The Future of Manufacturing -- What are the New Core Technologies?

This month, Philip J. Gisi published his third book with Productivity Press entitled The Dark Factory and the Future of Manufacturing: A Guide to Operational Efficiency and Competitiveness. His new book provides a view into the future and direction on how to navigate the journey to a more automated, smarter, and continuously learning factory. This book consolidates the major elements of the fourth industrial revolution and describes them in clear terms within the context of integrated manufacturing. It creates awareness and a fundamental understanding of the advanced technologies that are coming together to facilitate highly automated, smarter, agile, and sustainable operations.

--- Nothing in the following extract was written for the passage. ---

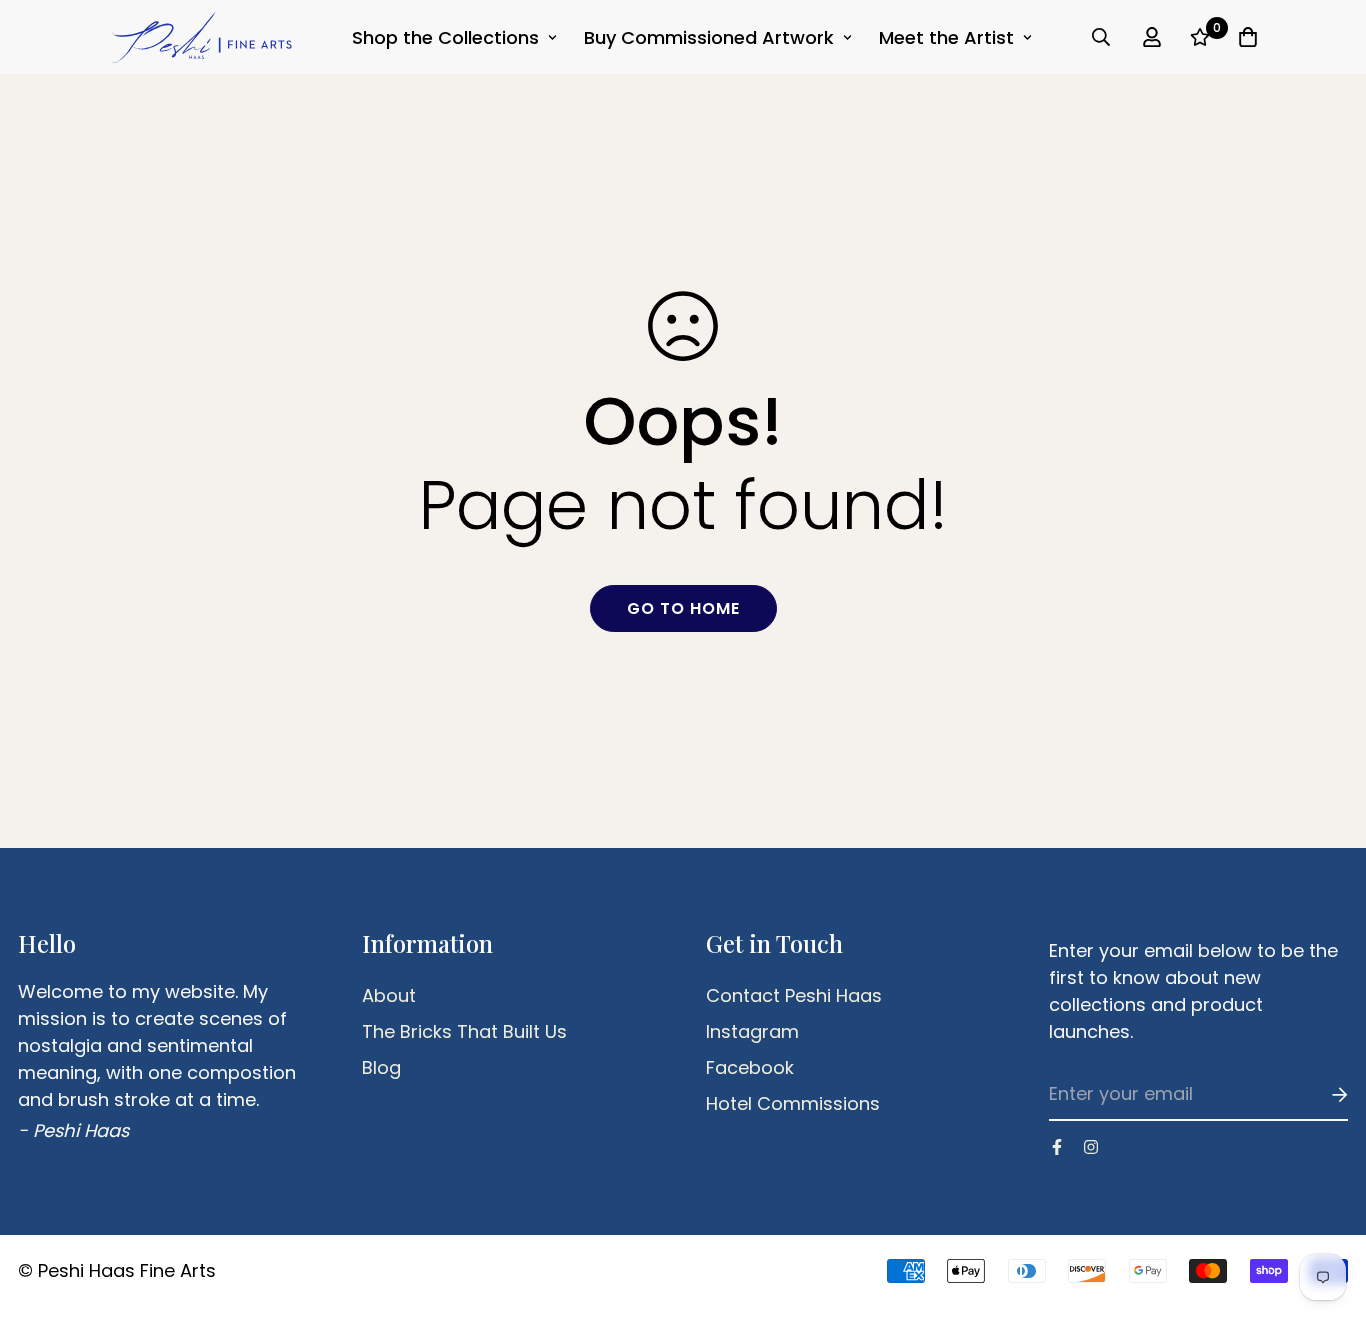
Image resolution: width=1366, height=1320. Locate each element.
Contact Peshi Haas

When I spoke with Phil this past week, I asked him: "What are some of the newer core technologies in manufacturing and how are they being used?” Here is his complete answer:

Manufacturing is undergoing a significant transformation with the adoption of several newer core technologies such as the Industrial Internet of Things (IIoT), Artificial Intelligence (AI), Augmented Reality (AR) / Virtual Reality (VR), and Digital Twins. IIoT involves connecting machinery, sensors, and other devices to collect and exchange data. This data can be used for real-time monitoring, predictive maintenance, and improving overall efficiency.  AI is being used in manufacturing for process optimization, quality control, predictive maintenance, and even autonomous decision-making. Machine learning algorithms can analyze vast amounts of data to identify patterns and make predictions to avoid unplanned equipment downtime.  

AR and VR technologies are being used in manufacturing for training, design visualization, and maintenance. These technologies can help improve efficiency, reduce errors, and enhance collaboration while the application of a digital twin, serving as a virtual model of a physical manufacturing asset, process, or system, can enable real-time monitoring, simulation, and optimization, leading to improved performance and reduced downtime. As I stated in my latest book, “Manufacturers must be aware of, understand, and embrace these changes to stay competitive and meet the evolving demands of customers in the modern era. This book enhances the awareness and understanding of these core technologies by explaining what they are and how they are being used in manufacturing."  Clearly, these technologies are reshaping the future of manufacturing and will continue to do so as they evolve within the scope of the Fourth Industrial Revolution or Industry 4.0 for short.

What do you think of Philip's perspective? Are these core technologies now part of your business? If so, have they delivered the expected results?